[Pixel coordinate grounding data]
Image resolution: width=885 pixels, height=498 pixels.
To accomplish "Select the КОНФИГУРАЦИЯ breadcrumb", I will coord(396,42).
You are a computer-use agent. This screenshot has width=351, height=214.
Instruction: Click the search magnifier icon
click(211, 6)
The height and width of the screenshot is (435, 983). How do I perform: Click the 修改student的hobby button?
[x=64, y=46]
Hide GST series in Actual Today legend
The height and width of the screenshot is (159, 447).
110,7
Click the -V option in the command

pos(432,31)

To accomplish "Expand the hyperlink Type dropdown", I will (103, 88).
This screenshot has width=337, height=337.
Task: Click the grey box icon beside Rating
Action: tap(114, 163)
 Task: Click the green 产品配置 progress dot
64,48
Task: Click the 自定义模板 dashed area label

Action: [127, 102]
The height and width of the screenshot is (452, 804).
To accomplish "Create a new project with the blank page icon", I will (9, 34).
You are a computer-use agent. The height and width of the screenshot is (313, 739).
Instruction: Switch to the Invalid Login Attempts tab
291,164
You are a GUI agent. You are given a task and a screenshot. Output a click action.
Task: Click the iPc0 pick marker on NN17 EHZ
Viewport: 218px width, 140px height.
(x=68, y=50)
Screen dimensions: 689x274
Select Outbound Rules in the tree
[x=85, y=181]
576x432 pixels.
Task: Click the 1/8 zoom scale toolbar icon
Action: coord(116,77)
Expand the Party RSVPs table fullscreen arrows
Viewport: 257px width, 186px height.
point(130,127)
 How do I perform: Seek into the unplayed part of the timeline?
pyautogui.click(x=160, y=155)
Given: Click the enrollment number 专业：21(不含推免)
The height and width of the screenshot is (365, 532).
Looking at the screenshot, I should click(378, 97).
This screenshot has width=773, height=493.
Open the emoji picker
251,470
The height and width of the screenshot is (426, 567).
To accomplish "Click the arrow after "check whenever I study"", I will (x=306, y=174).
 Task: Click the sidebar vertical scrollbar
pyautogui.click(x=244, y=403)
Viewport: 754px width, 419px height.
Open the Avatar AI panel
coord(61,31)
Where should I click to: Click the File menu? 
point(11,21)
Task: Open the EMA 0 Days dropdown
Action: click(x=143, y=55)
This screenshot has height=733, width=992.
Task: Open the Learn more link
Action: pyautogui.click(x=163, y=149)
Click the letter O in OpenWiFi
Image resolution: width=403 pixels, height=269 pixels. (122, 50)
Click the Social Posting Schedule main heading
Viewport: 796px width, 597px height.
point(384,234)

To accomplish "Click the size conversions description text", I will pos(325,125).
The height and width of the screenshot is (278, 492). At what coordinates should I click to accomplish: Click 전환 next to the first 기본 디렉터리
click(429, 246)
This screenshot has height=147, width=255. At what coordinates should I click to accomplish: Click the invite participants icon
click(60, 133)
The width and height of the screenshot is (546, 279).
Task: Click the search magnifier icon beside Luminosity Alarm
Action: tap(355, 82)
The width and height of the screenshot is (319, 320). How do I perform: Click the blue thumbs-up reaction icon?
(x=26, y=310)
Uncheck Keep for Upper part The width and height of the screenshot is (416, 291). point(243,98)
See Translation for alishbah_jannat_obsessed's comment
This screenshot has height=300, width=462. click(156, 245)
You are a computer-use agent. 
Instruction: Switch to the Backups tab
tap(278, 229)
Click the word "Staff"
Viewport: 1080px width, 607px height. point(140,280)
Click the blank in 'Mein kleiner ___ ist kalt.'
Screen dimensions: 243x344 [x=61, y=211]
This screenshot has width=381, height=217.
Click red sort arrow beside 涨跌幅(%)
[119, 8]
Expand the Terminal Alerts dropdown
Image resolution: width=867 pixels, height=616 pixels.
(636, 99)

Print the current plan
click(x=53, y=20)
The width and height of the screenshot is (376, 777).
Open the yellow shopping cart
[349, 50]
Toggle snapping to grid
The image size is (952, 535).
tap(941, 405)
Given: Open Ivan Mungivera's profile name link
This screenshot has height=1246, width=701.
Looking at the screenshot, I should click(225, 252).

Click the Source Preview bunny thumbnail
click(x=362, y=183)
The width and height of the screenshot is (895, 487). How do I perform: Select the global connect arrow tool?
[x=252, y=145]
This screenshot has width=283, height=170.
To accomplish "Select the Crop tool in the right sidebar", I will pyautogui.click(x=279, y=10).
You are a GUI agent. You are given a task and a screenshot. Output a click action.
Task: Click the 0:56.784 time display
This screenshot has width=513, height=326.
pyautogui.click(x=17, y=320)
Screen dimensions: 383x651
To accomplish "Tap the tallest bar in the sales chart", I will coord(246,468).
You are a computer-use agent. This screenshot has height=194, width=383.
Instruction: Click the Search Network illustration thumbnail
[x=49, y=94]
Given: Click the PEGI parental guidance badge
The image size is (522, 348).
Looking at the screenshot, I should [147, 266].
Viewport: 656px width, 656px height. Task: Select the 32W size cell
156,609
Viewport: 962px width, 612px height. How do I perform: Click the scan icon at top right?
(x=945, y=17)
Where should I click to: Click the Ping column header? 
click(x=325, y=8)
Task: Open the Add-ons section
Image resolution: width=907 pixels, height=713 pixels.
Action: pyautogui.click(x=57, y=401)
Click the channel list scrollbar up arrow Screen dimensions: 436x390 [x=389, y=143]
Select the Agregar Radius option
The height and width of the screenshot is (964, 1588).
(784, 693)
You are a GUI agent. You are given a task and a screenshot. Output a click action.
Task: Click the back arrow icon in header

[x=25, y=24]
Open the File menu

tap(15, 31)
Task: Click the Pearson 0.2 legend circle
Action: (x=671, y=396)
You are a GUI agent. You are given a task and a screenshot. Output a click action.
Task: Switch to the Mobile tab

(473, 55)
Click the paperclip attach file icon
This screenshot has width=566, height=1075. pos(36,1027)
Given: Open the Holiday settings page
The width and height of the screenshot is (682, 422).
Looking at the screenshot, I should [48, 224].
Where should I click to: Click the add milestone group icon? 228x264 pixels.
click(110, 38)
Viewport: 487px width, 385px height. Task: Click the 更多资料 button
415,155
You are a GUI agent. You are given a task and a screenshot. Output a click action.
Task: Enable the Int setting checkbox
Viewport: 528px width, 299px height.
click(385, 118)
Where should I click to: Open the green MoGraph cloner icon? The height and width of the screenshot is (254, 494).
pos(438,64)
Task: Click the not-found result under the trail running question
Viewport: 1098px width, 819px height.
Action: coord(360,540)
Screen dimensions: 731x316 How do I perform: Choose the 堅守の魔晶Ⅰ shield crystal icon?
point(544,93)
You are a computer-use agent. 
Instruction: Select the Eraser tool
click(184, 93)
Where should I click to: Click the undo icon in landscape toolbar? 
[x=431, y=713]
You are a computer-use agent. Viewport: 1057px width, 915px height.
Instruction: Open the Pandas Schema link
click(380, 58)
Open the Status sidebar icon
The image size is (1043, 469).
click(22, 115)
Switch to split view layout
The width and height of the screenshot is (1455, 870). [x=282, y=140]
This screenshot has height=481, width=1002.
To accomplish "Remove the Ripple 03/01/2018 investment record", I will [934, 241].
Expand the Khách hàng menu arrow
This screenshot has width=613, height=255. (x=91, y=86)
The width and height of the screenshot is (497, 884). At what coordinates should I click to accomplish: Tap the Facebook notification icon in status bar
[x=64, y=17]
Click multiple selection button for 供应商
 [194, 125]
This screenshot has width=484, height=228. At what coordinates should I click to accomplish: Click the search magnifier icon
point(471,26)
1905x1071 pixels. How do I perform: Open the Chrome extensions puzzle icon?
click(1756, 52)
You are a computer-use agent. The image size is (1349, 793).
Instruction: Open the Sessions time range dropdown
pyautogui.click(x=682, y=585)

Task brief:
Write out, please, only the lines from the one with "Instruction: Open the Sessions" through the last line above, both included and unchanged.

Solved exercise:
Instruction: Open the Sessions time range dropdown
pyautogui.click(x=682, y=585)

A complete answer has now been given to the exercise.